To the gates! The real branding experts have stormed the castle! We need to get our shit together! After one big “aha!” moment, I would expect the traditional native hospitality players to eventually fall in one of these three buckets:
1) The Icons
2) The Realists
3) The Shadows
Ok, there’s one more – those going bust. But let’s assume industry leaders see the light and choose one of the other three routes…
· THE ICONS
o These are those world-famous, larger-than-life hospitality brands that already have their ambassadors and cults. Most of them operate are either operating in the ultra-luxury segment, have a very long history and heritage, or are boutique independents with a surgical positioning. Or all of them. With appropriate funding and inspired ownership (not a given), they can keep fighting and in fact should start the same process as the newcomers, but in reverse. Born as hotels, and then branching out towards other lifestyle segments – finally breaking free from the eternal shackles of a hospitality product: its bricks and mortar, and the fact that most people don’t need to travel every week. So, how do you stay top of mind and how do you make money from your fans?

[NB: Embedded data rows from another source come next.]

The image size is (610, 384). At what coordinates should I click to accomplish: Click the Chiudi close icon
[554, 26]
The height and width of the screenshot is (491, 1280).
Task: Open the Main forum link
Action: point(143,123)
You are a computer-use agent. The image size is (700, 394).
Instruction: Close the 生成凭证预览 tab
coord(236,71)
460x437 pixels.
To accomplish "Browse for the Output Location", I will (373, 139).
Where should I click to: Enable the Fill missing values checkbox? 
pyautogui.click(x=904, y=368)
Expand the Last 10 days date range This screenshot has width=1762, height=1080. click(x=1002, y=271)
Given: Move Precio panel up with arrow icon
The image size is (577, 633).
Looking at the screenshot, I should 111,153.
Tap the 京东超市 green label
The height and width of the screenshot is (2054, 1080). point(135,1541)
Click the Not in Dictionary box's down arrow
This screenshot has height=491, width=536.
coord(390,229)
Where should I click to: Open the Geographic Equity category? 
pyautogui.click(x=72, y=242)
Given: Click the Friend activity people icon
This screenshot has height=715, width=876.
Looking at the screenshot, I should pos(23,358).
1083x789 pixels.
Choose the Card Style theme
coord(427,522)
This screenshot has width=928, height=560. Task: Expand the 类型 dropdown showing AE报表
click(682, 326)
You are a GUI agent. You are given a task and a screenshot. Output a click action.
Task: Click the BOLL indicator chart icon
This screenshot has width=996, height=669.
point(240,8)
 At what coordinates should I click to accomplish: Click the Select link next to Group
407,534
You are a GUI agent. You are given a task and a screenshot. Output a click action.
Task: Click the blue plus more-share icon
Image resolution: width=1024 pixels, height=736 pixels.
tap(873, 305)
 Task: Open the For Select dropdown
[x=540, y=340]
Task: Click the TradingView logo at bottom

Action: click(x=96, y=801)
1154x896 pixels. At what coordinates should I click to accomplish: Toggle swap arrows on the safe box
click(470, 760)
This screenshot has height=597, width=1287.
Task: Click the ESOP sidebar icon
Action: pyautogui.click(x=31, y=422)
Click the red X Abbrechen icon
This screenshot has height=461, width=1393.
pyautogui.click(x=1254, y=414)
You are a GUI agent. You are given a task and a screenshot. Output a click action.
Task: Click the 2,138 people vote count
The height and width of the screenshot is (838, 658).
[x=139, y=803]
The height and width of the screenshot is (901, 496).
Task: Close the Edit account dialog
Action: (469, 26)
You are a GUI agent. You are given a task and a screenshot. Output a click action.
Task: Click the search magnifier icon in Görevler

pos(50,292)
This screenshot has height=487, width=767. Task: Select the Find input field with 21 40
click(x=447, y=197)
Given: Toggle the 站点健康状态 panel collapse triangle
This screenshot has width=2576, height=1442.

You sell them everything else they need in their lives.
· THE REALISTS
o If the real brand powerhouses enter the arena, we can finally scream “the king is naked!”. Meaning, it might be time to accept the fact that most of those hospitality brands are… not brands. They are logos, names, pawns to occupy the real estate map. We sometimes forget that the obsession with emotional attachment to and distinct positioning of hotel brands has not been around forever: aside from those few icons mentioned above, this is a process that has stemmed out of the successful first waves of lifestyle/design hotels. The reason why we insist on coming up with new brands that seemingly appeal to the same midscale edgy urbanite, is that this worked so well when a few weirdos and visionaries did it in the 80s and 90s. Breaking news: we still would need hotels, even stripped of all the storytelling, dj booths, fancy cocktails. As painful as it sounds to hear, there is a bulk of (corporate, but not only) travellers that would still need a good bed and a shower even if we stop doing curated playlists, manicured Instagram feeds and cute silly novelties in the lobbies. So we may well see the tide turning back. Less brands, less promises, a focus on location, pricing, cleanliness, good honest service. Boring, yes. But there’s still money to be made.
· THE SHADOWS
o Ok this sounds ominous! It’s not. It’s meant to mirror shadow kitchens and the whole model of providing a service in tandem – you put up the nice façade, I work behind the scenes. If non-native brands eventually invade the hospitality sector, they will run into a big issue: how do I deliver fantastic service that will enhance my brand, rather than ruining it in a sloppy way? How do I do that if my company has zero history of managing properties and guests? Some will steal talent and bring it in-house, but others will seek strong partnerships with the industry experts. Cue The Shadows. Think about the current operator/franchisee model, but on steroids. This won’t be as easy: the brands will come in with the playbook from hell, as their reputation is on the line, and they will care about details in a way hospitality players are not used to (except some at the very high end). I would expect some healthy friction and medium-term tussle between the sides in determining where does one’s responsibility end where the other’s begins. That crucial role in-between, the experience curator, will it come brand side or operator side?
CONCLUSION
What are your thoughts? Can you imagine non-hospitality brands muscling their way into the sector? Is 2025 the year we will see the first large-scale, non-experimental foray? (Various lowkey attempts have surfaced in the past years) Do you think bland native brands will still be around (or even worse, being created) in 10 years from now?
And most importantly, panettone or pandoro?